Data records
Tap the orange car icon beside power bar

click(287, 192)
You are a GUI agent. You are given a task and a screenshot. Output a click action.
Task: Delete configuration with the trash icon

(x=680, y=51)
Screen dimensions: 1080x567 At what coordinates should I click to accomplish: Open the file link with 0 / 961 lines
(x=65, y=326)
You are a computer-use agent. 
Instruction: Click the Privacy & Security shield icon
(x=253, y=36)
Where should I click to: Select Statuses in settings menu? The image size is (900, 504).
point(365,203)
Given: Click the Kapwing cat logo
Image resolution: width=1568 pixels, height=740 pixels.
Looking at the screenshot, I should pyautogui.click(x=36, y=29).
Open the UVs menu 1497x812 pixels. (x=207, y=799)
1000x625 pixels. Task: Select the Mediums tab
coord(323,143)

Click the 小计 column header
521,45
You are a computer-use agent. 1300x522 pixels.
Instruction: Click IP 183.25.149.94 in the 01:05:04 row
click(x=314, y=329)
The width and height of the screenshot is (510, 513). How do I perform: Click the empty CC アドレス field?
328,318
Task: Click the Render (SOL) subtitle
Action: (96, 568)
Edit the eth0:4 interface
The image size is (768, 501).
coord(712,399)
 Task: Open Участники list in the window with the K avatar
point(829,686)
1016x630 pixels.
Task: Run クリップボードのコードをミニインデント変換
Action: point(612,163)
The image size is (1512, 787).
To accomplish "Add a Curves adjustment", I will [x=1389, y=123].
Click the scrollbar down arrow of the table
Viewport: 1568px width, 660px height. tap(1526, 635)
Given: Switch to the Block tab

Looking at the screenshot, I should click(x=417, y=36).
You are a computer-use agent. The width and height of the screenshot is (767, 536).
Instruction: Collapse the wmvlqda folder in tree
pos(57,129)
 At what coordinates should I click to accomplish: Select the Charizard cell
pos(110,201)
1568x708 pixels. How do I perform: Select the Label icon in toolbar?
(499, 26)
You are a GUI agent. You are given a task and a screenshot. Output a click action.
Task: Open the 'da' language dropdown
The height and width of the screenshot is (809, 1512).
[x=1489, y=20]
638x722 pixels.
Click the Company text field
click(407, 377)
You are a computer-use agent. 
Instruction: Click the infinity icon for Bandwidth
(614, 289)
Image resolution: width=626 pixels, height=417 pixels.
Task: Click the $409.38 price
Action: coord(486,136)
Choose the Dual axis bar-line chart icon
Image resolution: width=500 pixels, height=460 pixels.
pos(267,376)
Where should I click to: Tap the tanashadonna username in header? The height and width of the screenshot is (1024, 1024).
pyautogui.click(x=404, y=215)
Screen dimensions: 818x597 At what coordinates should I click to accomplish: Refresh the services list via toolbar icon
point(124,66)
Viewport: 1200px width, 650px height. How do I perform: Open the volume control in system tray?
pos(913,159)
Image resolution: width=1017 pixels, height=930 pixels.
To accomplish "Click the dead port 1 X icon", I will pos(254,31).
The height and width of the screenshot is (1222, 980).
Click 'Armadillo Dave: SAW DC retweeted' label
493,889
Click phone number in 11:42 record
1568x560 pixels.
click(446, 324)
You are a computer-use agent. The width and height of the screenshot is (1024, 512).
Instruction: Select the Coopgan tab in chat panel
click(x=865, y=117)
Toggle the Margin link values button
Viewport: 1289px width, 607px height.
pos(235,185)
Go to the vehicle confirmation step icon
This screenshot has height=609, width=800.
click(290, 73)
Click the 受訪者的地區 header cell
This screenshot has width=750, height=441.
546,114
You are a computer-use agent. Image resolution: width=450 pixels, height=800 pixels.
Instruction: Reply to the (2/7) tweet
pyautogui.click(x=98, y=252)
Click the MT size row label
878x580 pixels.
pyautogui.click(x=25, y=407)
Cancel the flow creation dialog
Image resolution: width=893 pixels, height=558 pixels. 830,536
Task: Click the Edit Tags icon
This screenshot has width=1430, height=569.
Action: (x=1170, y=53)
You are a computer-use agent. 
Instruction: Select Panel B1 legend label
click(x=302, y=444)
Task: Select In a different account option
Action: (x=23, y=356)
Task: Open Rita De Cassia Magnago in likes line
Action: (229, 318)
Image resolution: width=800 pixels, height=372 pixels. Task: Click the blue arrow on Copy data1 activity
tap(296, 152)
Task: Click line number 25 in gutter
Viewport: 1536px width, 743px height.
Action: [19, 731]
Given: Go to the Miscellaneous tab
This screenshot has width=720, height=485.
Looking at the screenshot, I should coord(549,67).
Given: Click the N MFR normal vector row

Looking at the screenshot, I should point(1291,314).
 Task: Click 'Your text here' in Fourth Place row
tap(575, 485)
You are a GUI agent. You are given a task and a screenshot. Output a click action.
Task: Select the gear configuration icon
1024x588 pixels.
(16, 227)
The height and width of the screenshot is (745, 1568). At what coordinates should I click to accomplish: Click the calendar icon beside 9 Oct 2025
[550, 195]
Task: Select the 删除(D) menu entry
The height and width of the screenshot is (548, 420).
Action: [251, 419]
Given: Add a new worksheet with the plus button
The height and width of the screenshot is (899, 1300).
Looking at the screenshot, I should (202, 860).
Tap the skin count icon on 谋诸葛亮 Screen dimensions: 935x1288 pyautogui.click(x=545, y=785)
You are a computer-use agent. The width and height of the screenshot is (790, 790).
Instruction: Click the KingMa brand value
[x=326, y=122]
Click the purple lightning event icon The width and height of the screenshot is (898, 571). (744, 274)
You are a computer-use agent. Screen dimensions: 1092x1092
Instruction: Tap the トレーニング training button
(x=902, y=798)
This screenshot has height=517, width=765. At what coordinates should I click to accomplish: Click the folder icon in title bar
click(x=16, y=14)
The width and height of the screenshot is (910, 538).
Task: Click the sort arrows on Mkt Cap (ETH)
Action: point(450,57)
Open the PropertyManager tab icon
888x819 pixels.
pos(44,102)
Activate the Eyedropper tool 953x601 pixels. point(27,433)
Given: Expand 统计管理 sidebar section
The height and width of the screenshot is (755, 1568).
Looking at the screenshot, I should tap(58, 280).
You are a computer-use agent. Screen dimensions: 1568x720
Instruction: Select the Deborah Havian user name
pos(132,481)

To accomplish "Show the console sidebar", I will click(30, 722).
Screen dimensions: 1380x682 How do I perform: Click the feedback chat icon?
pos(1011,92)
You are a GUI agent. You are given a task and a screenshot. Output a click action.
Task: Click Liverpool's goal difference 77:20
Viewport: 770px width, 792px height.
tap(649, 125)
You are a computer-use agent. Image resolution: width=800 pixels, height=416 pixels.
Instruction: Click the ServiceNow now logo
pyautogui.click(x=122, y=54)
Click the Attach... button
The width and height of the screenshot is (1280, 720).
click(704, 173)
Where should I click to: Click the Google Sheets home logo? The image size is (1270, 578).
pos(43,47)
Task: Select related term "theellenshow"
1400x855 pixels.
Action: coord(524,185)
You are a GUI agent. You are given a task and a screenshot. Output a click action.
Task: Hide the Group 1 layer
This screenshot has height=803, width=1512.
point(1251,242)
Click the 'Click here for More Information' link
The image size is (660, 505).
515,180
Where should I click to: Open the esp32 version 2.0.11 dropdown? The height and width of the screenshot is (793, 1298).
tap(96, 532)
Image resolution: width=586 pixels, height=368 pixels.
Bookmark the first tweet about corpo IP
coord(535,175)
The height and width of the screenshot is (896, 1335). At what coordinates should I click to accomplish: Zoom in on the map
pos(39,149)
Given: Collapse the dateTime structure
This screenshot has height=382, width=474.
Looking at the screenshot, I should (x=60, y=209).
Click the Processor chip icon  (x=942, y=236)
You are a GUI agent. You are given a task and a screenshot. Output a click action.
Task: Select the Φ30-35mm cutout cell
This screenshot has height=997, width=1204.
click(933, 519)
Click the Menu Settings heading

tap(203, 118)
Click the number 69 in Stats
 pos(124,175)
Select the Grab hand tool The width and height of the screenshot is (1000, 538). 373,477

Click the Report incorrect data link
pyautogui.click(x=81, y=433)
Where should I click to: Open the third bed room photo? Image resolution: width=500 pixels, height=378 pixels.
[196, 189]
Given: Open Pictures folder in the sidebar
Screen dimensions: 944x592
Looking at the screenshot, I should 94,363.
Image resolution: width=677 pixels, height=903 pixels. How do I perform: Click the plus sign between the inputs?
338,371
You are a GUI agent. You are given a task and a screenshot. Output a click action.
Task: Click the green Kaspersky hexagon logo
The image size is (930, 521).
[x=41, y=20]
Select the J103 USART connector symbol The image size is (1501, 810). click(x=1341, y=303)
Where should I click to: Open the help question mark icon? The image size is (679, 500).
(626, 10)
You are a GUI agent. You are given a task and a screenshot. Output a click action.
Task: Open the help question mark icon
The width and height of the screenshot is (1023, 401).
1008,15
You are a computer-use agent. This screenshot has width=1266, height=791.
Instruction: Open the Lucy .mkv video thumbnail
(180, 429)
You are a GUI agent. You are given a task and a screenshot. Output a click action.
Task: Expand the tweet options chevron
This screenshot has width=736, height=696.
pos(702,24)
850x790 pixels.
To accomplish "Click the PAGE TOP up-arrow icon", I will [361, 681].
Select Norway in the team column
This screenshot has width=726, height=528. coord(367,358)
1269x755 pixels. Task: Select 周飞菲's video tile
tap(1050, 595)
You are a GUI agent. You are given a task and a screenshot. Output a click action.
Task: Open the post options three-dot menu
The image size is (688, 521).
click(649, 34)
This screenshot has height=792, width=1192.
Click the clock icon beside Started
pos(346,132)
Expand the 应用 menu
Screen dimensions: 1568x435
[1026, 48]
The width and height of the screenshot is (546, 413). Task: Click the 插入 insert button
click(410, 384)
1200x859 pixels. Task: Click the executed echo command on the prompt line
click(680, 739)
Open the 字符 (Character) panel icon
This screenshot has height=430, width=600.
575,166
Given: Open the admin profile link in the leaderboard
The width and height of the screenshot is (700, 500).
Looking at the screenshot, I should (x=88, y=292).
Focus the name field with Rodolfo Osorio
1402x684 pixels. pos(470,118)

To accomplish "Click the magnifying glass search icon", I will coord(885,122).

» What to produce:
The line containing "Edit the eth0:4 interface" marks the end. Please print exactly every line from the top of the data to it, both included, and nothing more.

» Solved problem:
Tap the orange car icon beside power bar

click(287, 192)
You are a GUI agent. You are given a task and a screenshot. Output a click action.
Task: Delete configuration with the trash icon

(x=680, y=51)
Screen dimensions: 1080x567 At what coordinates should I click to accomplish: Open the file link with 0 / 961 lines
(x=65, y=326)
You are a computer-use agent. 
Instruction: Click the Privacy & Security shield icon
(x=253, y=36)
Where should I click to: Select Statuses in settings menu? The image size is (900, 504).
point(365,203)
Given: Click the Kapwing cat logo
Image resolution: width=1568 pixels, height=740 pixels.
Looking at the screenshot, I should pyautogui.click(x=36, y=29).
Open the UVs menu 1497x812 pixels. (x=207, y=799)
1000x625 pixels. Task: Select the Mediums tab
coord(323,143)

Click the 小计 column header
521,45
You are a computer-use agent. 1300x522 pixels.
Instruction: Click IP 183.25.149.94 in the 01:05:04 row
click(x=314, y=329)
The width and height of the screenshot is (510, 513). How do I perform: Click the empty CC アドレス field?
328,318
Task: Click the Render (SOL) subtitle
Action: (96, 568)
Edit the eth0:4 interface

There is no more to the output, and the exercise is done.